Work to complete:
All of the data must be written out verbatim, with pictures excluded.

Material for this task:
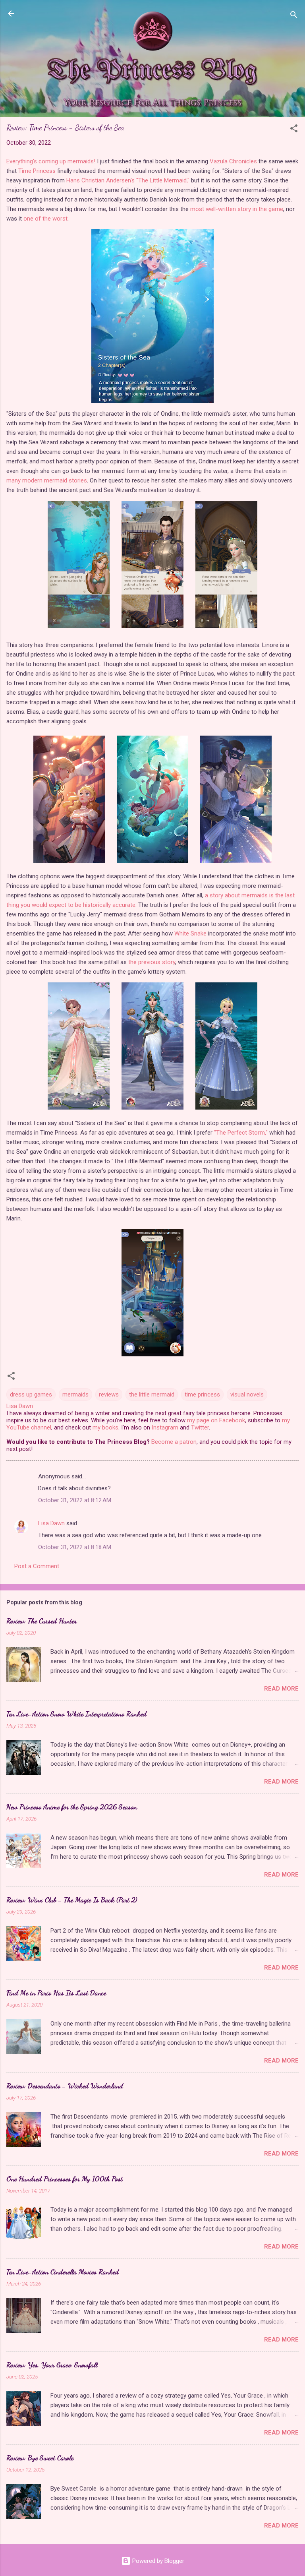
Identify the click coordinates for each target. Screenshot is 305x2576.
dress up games (31, 1394)
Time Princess (37, 170)
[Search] (294, 16)
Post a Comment (36, 1566)
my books (105, 1427)
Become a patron (174, 1441)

Your solution:
Identify the click coordinates for each target. Screenshot is 305x2576.
dress up games (31, 1394)
Time Princess (37, 170)
[Search] (294, 16)
Post a Comment (36, 1566)
my books (105, 1427)
Become a patron (174, 1441)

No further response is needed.